А вот теперь он улыбнулся:
– Я польщен тем, что, по вашему мнению, это может сыграть какую-то роль. И я предпринимаю попытки. – Он выдержал ее взгляд. – Но, заняв должность почти год назад, я понял, что ничего не могу сделать.
– Ничего? – переспросила она. – Но по вашим словам, многие преступления в Квебеке происходят из-за наркомании. Не только бандитские нападения, но и кражи, вооруженные ограбления, избиения. Убийства. Сексуальные преступления. Домашнее насилие. Если вы не можете остановить приток наркотиков…
– Вопрос уже не в том, чтобы остановить, – прервал ее Гамаш. – Мы даже не можем хотя бы не допустить увеличения трафика. Он растет. Мы прошли критическую точку. Пока это не ощущается. Люди все еще могут жить нормальной жизнью. Но…
– Вы говорите, старший суперинтендант, не о вышедшем из-под контроля обороте наркотиков, а о скором ухудшении криминогенной ситуации.
– Все хуже и хуже, – вставил главный прокурор.
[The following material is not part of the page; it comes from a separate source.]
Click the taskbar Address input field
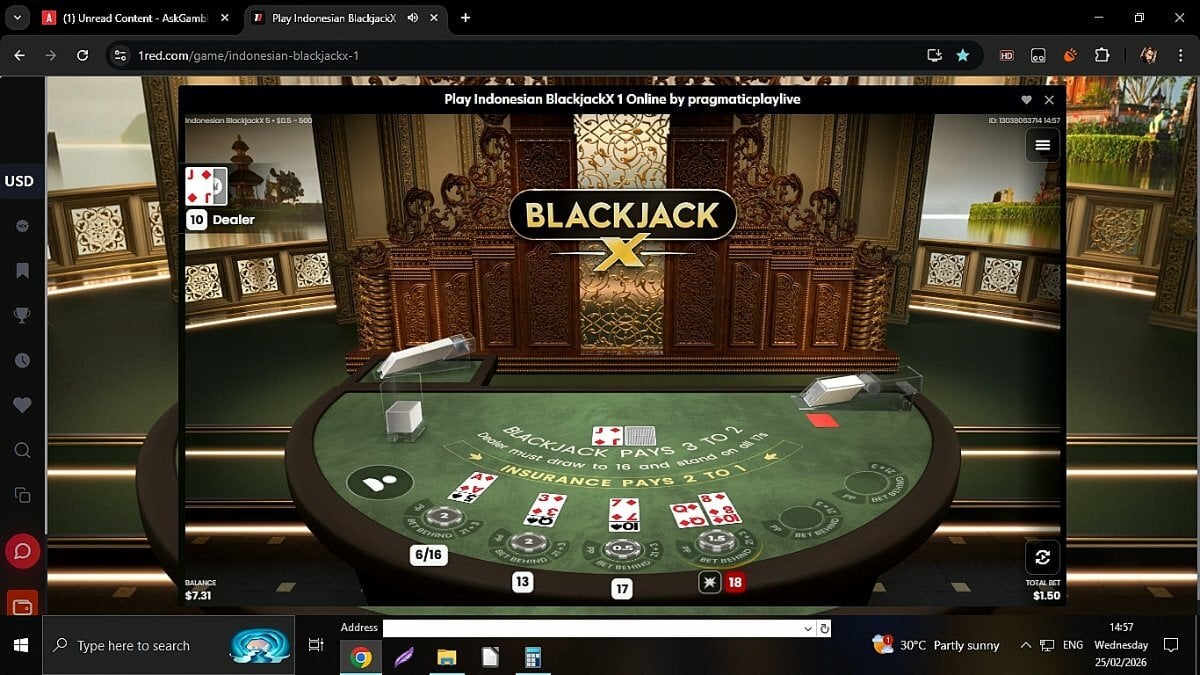 pyautogui.click(x=592, y=628)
– Спасибо, месье Залмановиц. – Она снова обратилась к Гамашу: – Вы сказали, вам стало ясно, что вы ничего не в силах сделать. По крайней мере, ничего действенного. – Она пригляделась к нему внимательнее. – Однако это не совсем так, верно? Что-то вы делаете, и это каким-то образом связано с нашим судебным процессом.
– Главный прокурор прав, – сказал Гамаш. – Один картель доминирует над всеми остальными. Долгое время мы этого не понимали. Мы думали, что между ними идет война, надеялись на это, предполагали, что они сделают за нас часть нашей работы. Но, присмотревшись, поняли: это обман. Все остальные были сателлитами, пустышками, создававшими видимость, чтобы под удар не попала главная организация.
– Крупнейший из картелей, – сказала судья.
– Non, в этом-то и состояла их блестящая задумка и наша ошибка, – возразил Гамаш. – И причина, по которой нам потребовалось столько времени, чтобы разобраться в ситуации. Нам казалось, что этот картель – один из многих, к тому же не очень успешный. Застойный, выдохшийся. Не растет и не диверсифицирует поставки, как другие. Такой маленький, что вроде и усилий наших не стоит. Мы искали то, что вы назвали, – жест рукой в ее сторону, – большой, мощной организацией. Я ошибался, думая, что чем картель крупнее, тем он сильнее.
Судья Корриво задумалась.
– Ядерная бомба, – сказала она наконец.
– Меньше машины, а может уничтожить город, – кивнул Гамаш.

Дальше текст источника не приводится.